Die Auswirkungen sind tiefgreifend: Die Grenzen dessen, was nur der Mensch kann, werden dadurch enger gesteckt. Autofahren ist von Natur aus multifunktional. Das Go-Spiel verlangt strategisches Denkvermögen und Intuition. Werden derart komplexe Tätigkeiten von Maschinen übernommen, so definieren wir Intelligenz und das Wesen des Menschseins neu.

«Die wahre Schwierigkeit besteht darin, Veränderung zu denken.»

Ist das ein Wendepunkt für die Menschheit?

Es ist ein entscheidender Moment für die Menschheit. Mit der Delegation mechanischer Fertigkeiten und der Nutzbarmachung von Energie und Metallen haben wir bereits eine grosse Umwälzung erlebt. Heutzu­tage sind wir Zeugen einer Delegation unserer kognitiven Fähigkeiten: der Nutzbarmachung von Energie und Information. Die Zuordnung der mechanischen und kognitiven Delegation ist sehr mächtig und äusserst wirksam. Autonomes Fahren und Industrierobotik sind nur einige Auswüchse davon. Wir müssen uns die Welt der Zukunft anders vorstellen.

Müssen wir die Entwicklungen fürchten oder können wir uns darüber freuen?

In politischer Hinsicht ist dies eine einzigartige Gelegenheit zur Emanzipation, aber als Freiheit wird sie sich nur dann entpuppen, wenn sie aktiv gedacht wird. Denn sie betrifft die Grundfesten unserer modernen Demokratien, die Aufteilung der Wertschöpfung und den Platz des Einzelnen in der Gemeinschaft. Das Thema birgt eine seltene Komplexität.

«Wird sich aus der gesteigerten Produktivität dank der Digitalisierung mehr erstrebenswerte Zeit ergeben, oder werden wir sie doch wieder nur in andere Aufgaben investieren? Damit kommen wir wieder zur Problematik vom Abschalten und Mass halten.»

Spielen Sie damit auf die Konzentration der Produktivität an, wie sie sich bereits heute im GAFA-Phänomen abzeichnet (also Google, Apple, Facebook, Amazon)?

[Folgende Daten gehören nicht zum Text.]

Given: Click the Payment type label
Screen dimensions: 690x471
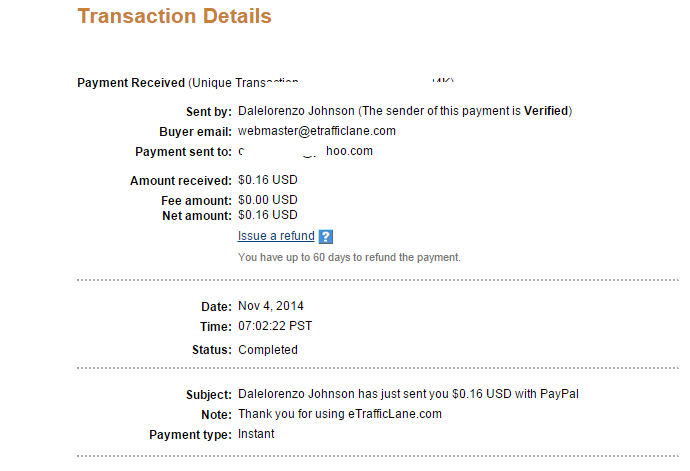Looking at the screenshot, I should pos(190,435).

Dieser Ausdruck ist äusserst problematisch, denn die genannten Unternehmen haben nichts miteinander zu tun, lässt man einmal ausser Acht, dass sie nur dank der Digitalisierung des Alltags, dank Mobiltelefonie und Internet an Bedeutung gewonnen haben. Ihre Geschäftsmodelle unterscheiden sich sehr stark voneinander, vor allem im Bereich Big Data. Um sich davon zu überzeugen, genügt es, der Spur des Geldes zu folgen und sich schlichtweg zu fragen, wer ihre Kunden sind: Im Grossen und Ganzen sind die Kunden von Apple die Benutzer, die Kunden von Amazon die Käufer und Verkäufer und die Kunden von Google und Facebook die Inserenten.

Nichtsdestotrotz bleibt das Konzentrations­risiko völlig unangetastet. Mit der Entwicklung der künstlichen Intelligenz wird diese Konzentration noch weiter fortschreiten. Es ist nicht verwunderlich, dass auch Google verstärkt in den Bereichen Mobilität und Gesundheit unterwegs ist. Apple und die Telefonie sind heute zwei wie selbstverständlich miteinander verknüpfte Begriffe, aber das war vor zehn Jahren noch kein Selbstläufer.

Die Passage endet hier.